Reviewby Carlo Santos, May 16th 2006
Koromo is a girl who loves cosplay, and when her high school suddenly abolishes the dress code, she goes all out! Maid outfits, miko robes, and cat ears are all part of Koromo's fashion repertoire. Her buddies include best friend Haoru, who loves to sew; rival Mikoto, who works at a shrine and wears miko robes for real; Rumi, a grade-school cosplayer who's more into full-body animal suits; Kameko, a slow-witted photography nut; and a mysterious school rebel who isn't very rebellious at all. With a crazy hobby and even crazier friends, can Koromo make it all the way to high school graduation?
To many, the world of cosplay seems like a parallel universe, guarded by an impenetrable fog of sewing techniques and obscure fabric terminology. Luckily, Cosplay Koromo-chan isn't really about that. Instead, it tells little anecdotes about kids who take their interests way too seriously, and the silliness that ensues. Confined to the exacting structure of 4-panel gag manga, this one-volume effort is hit-and-miss with its humor, but its boundless enthusiasm and simple, dynamic style is charming in its own way. Don't expect much substance, but do expect a lot of fun.
Sometimes, all it takes to make a gag strip work is a good set of characters. On the surface, it looks like Koromo, Haoru and Kameko simply have interests that complement each other—one girl cosplays, the other makes costumes, and other takes the photos. But their personalities make a well-balanced triangle, too: Koromo's ditzy energy is offset by Haoru's cool pragmatism, which in turn is quite different from Kameko's spaced-out attitude. Appealing characters are a good start, but it's the way they interact that really livens up the story—feisty arguments and snappy comebacks are a way of life for these girls. Even serious-minded Mikoto, with her shrine maiden garb, sets up one of the best jokes in the book: "It's her job." "What!? She's a professional cosplayer?"
Most of the punchlines rely on such wacky outbursts and reactions—moments when characters completely misunderstand each other. In large doses, however, this does get pretty tiring, with everyone trying to top each other's absurdity. The strips involving holidays—Christmas, New Year's, Valentine's—are the most boring, recycling the same old setups from every other school comedy manga. However, when the right kind of inspiration comes along, it can be a true gem. The Hokkaido chapter is especially effective—there's just so much humor potential for a wild bear that wears a teddy bear "cosplay cap" on his head. Towards the end, the story even reaches a genuine ending with Koromo's graduation, and her exam jitters lead to some of the most inspired jokes in the book. (Ever notice the similarity between filling in bubbles on lottery tickets and multiple-choice forms?)
The cutesy art style shows an understanding of how to work within the confines of a comic strip—small, simple, and highly expressive. Super-deformed character designs fit well into the rectangular panels, and the bold, uncluttered linework makes it easy to see what's going on.
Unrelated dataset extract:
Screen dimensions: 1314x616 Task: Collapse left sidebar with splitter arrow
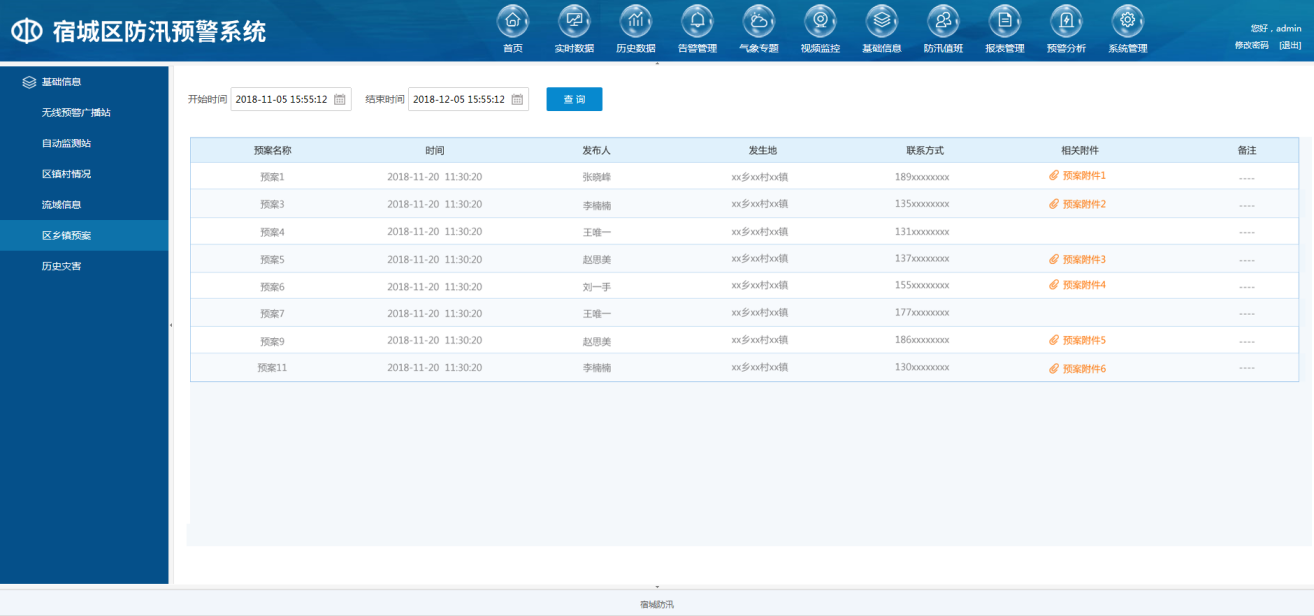pyautogui.click(x=171, y=325)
In addition, everyone has an identifying feature: Koromo with her fancy headgear (a riff on Di Gi Charat?), Haoru's gigantic glasses, Mikoto's lone strand of gravity-defying hair. The artwork within each panel stays fairly simple, with only one or two main characters appearing most of the time, and backgrounds are kept to a minimum. Facial expressions are simplified too; sometimes a gag face is nothing more than bulbous eyes and an open mouth, and it works. Such visual shortcuts are essential in a format where ease of reading and a quick pace take top priority.
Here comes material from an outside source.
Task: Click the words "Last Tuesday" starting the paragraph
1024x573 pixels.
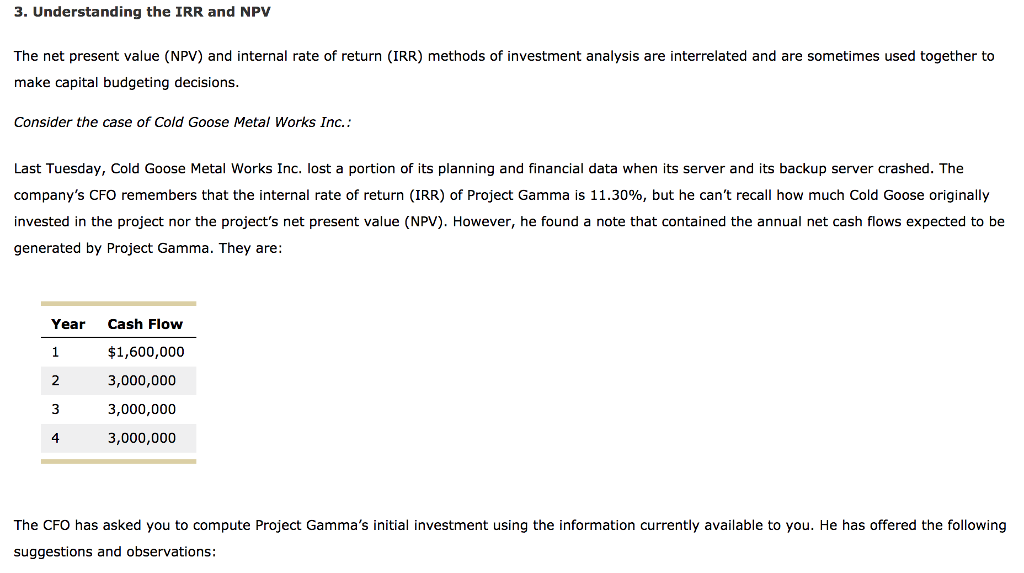Action: click(x=57, y=169)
As is inevitable with translated dialogue, some humor does get lost in translation. Punchlines that might have been funny in Japanese lose their sharpness in English, although other aspects of the dialogue—a rapid back-and-forth rhythm, and the characters' strong reactions—survive past the language barrier. Sound effects are left alone, with English equivalents added next to them (or in some unfortunate cases, on top of them), but the text is sometimes so small as to be nearly useless. However, sharp print quality and fairly bright paper make it possible to read the small text if you really try. Also, don't miss out on the little bonus gags in the lower margins, which feature added silliness like the characters dressed up as common plants or housepets, pop quizzes about the series, or a miniature board game.
For a quick comedy fix without the hassle of keeping up with an ongoing series, Cosplay Koromo-chan is a decent choice, with its straightforward style, high energy and likeable cast of characters. It falls into the trap of trying to make the same joke all the time, but given the right situation and the right punchline, it does reach some comedic heights. You don't even have to be familiar with cosplay to understand it—just know that when someone's a little bit too crazy about playing dress-up, and surrounds herself with other crazy folks, well, insanity happens.
Overall : B-
Story : C
Art : B
+ Great chemistry among characters and a simple, dynamic style.